Casanova's Lottery book cover

The British Society for the History of Mathematics announced that Stephen Stigler, Ernest DeWitt Burton Distinguished Service Professor Emeritus of Statistics, has won the 2023 Neumann Prize for his book Casanova's Lottery: The History of a Revolutionary Game of Chance (University of Chicago Press, 2022).

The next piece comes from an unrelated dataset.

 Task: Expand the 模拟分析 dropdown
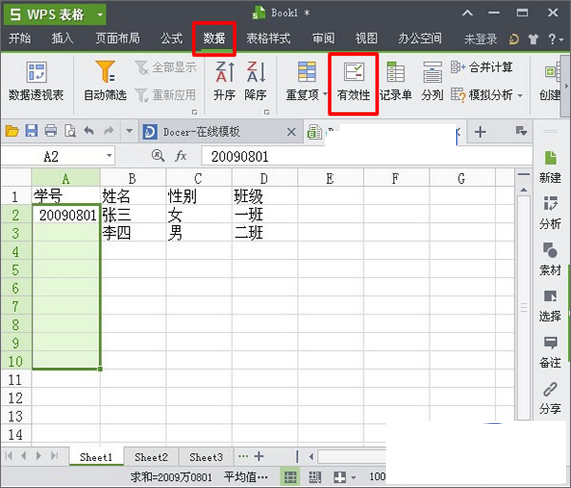coord(520,95)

The prize is awarded for a book in English (including books in translation) dealing with the history of mathematics, aimed at a non-specialist readership.

“This excellent book blends compelling mathematical content with fascinating historical context as it describes the remarkable story of the French lottery (Loterie) established in 1757,” says the BSHM Neumann Prize Committee. “Stigler relies on a rich array of primary source materials, including rediscovered original lottery documents, for evidence of sound mathematical calculations that supported the French state’s willingness to risk significant loss during each individual draw due to the assurance of longer-term gains.”

Casanova's Lottery is the culmination of a 25-year-long project, explains Stigler. “It could be viewed as (1) a history of a particular French lottery, but it is also (2) a history of how people and governments approach risk, (3) a story of the role of gambling and its role in applied mathematical education, (4) how and why society both permits gambling and at the same time criticizes it on moral grounds, and (5) a collection of interesting stories.”

By aiming at audiences of academic scholars, historians, statisticians, economists, and gamblers, as well as a general audience, Stigler ran the risk of missing them all. “I hope this prize helps bring it to the attention of each group,” he says. “Who wouldn’t want to know how Voltaire made a fortune in a lottery with no risk, or what fine Bordeaux wine has to do with the lottery?”